ABOUT THIS TASK. Please print the data again exactly as given.

Stored data entries
┌────────

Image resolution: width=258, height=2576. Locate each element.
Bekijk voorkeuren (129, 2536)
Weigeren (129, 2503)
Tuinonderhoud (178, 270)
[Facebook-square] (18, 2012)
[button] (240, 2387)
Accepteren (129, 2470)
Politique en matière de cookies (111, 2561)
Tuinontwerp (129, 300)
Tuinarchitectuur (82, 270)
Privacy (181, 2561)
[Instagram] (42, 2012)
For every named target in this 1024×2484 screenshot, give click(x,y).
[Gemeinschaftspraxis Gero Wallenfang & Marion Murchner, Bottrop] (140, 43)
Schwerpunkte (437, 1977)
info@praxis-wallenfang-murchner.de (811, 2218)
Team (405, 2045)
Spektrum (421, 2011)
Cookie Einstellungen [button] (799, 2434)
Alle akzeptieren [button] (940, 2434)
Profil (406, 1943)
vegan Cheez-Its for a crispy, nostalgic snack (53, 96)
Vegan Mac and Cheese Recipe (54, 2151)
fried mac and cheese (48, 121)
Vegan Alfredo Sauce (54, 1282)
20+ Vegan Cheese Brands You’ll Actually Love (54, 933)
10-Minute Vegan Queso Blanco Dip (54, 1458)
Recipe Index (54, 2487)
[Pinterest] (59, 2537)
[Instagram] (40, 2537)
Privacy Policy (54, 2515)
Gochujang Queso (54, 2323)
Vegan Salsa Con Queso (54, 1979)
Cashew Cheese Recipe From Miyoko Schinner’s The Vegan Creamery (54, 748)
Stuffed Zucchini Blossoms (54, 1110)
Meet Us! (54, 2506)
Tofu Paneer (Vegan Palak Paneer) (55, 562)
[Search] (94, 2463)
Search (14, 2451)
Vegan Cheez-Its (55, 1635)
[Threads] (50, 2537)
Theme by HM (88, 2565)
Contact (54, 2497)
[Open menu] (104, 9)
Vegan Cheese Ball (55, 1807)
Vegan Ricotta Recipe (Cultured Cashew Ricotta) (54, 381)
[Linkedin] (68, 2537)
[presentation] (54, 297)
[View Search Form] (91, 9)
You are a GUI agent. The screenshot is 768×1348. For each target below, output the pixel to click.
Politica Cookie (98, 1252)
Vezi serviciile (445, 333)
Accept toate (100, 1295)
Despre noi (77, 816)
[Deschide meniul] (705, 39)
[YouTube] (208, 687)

└────────

RESULT OF THIS EXERCISE.
Image resolution: width=258, height=2576. Locate each element.
Bekijk voorkeuren (129, 2536)
Weigeren (129, 2503)
Tuinonderhoud (178, 270)
[Facebook-square] (18, 2012)
[button] (240, 2387)
Accepteren (129, 2470)
Politique en matière de cookies (111, 2561)
Tuinontwerp (129, 300)
Tuinarchitectuur (82, 270)
Privacy (181, 2561)
[Instagram] (42, 2012)
For every named target in this 1024×2484 screenshot, give click(x,y).
[Gemeinschaftspraxis Gero Wallenfang & Marion Murchner, Bottrop] (140, 43)
Schwerpunkte (437, 1977)
info@praxis-wallenfang-murchner.de (811, 2218)
Team (405, 2045)
Spektrum (421, 2011)
Cookie Einstellungen [button] (799, 2434)
Alle akzeptieren [button] (940, 2434)
Profil (406, 1943)
vegan Cheez-Its for a crispy, nostalgic snack (53, 96)
Vegan Mac and Cheese Recipe (54, 2151)
fried mac and cheese (48, 121)
Vegan Alfredo Sauce (54, 1282)
20+ Vegan Cheese Brands You’ll Actually Love (54, 933)
10-Minute Vegan Queso Blanco Dip (54, 1458)
Recipe Index (54, 2487)
[Pinterest] (59, 2537)
[Instagram] (40, 2537)
Privacy Policy (54, 2515)
Gochujang Queso (54, 2323)
Vegan Salsa Con Queso (54, 1979)
Cashew Cheese Recipe From Miyoko Schinner’s The Vegan Creamery (54, 748)
Stuffed Zucchini Blossoms (54, 1110)
Meet Us! (54, 2506)
Tofu Paneer (Vegan Palak Paneer) (55, 562)
[Search] (94, 2463)
Search (14, 2451)
Vegan Cheez-Its (55, 1635)
[Threads] (50, 2537)
Theme by HM (88, 2565)
Contact (54, 2497)
[Open menu] (104, 9)
Vegan Cheese Ball (55, 1807)
Vegan Ricotta Recipe (Cultured Cashew Ricotta) (54, 381)
[Linkedin] (68, 2537)
[presentation] (54, 297)
[View Search Form] (91, 9)
You are a GUI agent. The screenshot is 768×1348. For each target below, output the pixel to click.
Politica Cookie (98, 1252)
Vezi serviciile (445, 333)
Accept toate (100, 1295)
Despre noi (77, 816)
[Deschide meniul] (705, 39)
[YouTube] (208, 687)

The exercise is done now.